Esas figuras del enemigo público han relevado a las del “desafecto”, “ateo”, “comunista” o “anarquista”, mediante las cuales la pasada dictadura de Franco exorcizaba a sus oponentes y justificaba una represión implacable. El régimen partitocrático nacido de la reconversión pactada de la dictadura no modificó un ápice la relación hostil entre gobernantes y gobernados; tampoco derogó la legislación punitiva anterior, ni purgó sus aparatos policial y judicial. La “peligrosidad social”, que caracterizaba al “enemigo”, se encarnó a su vez en el “terrorista”, el “traficante”, el “delincuente habitual” y, finalmente, en el “antisistema”, legitimando así una involución legal que suprimía derechos y permitía el acoso policial en nombre de los “valores democráticos” y la “seguridad ciudadana”. De modo semejante, la dictadura lo había hecho en nombre de la “paz”, la “religión” y el “orden público”. La partitocracia no había desarrollado instituciones capaces de integrar la protesta social, ni había conseguido que los colectivos disidentes se dejaran instrumentalizar o corromper, por lo que la cuestión social -la condición humana bajo un capitalismo en constante reestructuración- se iba contemplando desde la perspectiva dirigente como una cuestión de orden.
Como pasa siempre, los abusos policiales precedieron a la ley, indicándole el camino. Y con enorme facilidad, la partitocracia ha vaciado la carcasa liberal constitucionalista para reproducir condiciones político-sociales típicas de los regímenes autoritarios. Tiene demasiados puntos vulnerables, por eso se ha de proteger contra un enemigo multirreincidente, que lo mismo surge en forma de desahuciado, que en forma de enfermo de hepatitis C. Realmente la violencia policial indiscriminada es el primer paso de una guerra contra la población súbdita, a la que la conflictividad convierte en “sospechosa”. Y como en toda guerra, la fuerza es empleada para aniquilar al contrario, no para persuadirle de lo inapropiado de su proceder. Ahí el Poder tiene siempre razón: las víctimas inocentes son culpables de haberse encontrado en el lugar equivocado, en el momento equivocado.
Paradigma de los nuevos fundamentos represivos de la sociedad capitalista son las aglomeraciones urbanas modernas, que hoy conforman un modo de vida obediente a los imperativos de la economía y de la política.
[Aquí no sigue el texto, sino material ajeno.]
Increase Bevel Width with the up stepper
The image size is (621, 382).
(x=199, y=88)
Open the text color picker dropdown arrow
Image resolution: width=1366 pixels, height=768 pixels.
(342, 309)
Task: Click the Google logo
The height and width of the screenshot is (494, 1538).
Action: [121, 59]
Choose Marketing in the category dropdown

En ellas no existe espacio público que pueda funcionar como ágora; el dominio de la decisión queda recluido en pasillos y despachos, fuera de los cuales “los fuertes se comportan como quieren y los débiles sufren como deben” (Tucídides). Una elite constituida por políticos, promotores culturales, banqueros, constructores, hoteleros y especuladores, administra las conurbaciones como si fueran empresas, impulsando procesos de “esponjamiento”, gentrificación y museificación. El objetivo no es otro que convertirlas en espacios explotables a semejanza de las grandes superficies comerciales y los parques temáticos. Dicha transformación requiere no solamente desplazamientos importantes del vecindario con escasos recursos, sino el control total de la calle y la expulsión por todos los medios de aquellos recalcitrantes, cuya presencia resulta molesta al nuevo usuario de la misma, a saber, el artista diseñador, el comprador o el turista.
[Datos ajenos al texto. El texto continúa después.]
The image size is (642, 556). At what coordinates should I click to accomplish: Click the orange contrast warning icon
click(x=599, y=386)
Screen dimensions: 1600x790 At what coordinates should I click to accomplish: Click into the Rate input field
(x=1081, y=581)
En ese contexto de reordenación urbanística, la guardia urbana desempeña un papel higiénico semejante al de la policía armada del franquismo: ha de limpiar los lugares de población indeseable, pobre y fuera de control, aplicando sin trabas garantistas las políticas de tolerancia cero que se desprenden de las ordenanzas municipales restrictivas. De este modo, un fenómeno más bien de alcance menor como el de los mendigos, okupas fiesteros y migrantes indocumentados, por producirse donde no debe, se convierte en un problema urbano de primera magnitud. Eso explicaría de manera suficiente la existencia de cuerpos de dudosa legalidad como la unidad UPAS de la Guardia Urbana de Barcelona -compuesta por dos centenares de sicarios especializados tanto en la cacería de vagabundos y jóvenes con pintas llamativas, como en la disolución violenta de concentraciones y actos festivos irregulares. En consecuencia, también resultaría obvia la protección incondicional que disfrutan aquellos por parte de los alcaldes y concejales, así como la comprensión benevolente de jueces y fiscales, cosa que les otorga carta blanca para la comisión de toda clase de atropellos.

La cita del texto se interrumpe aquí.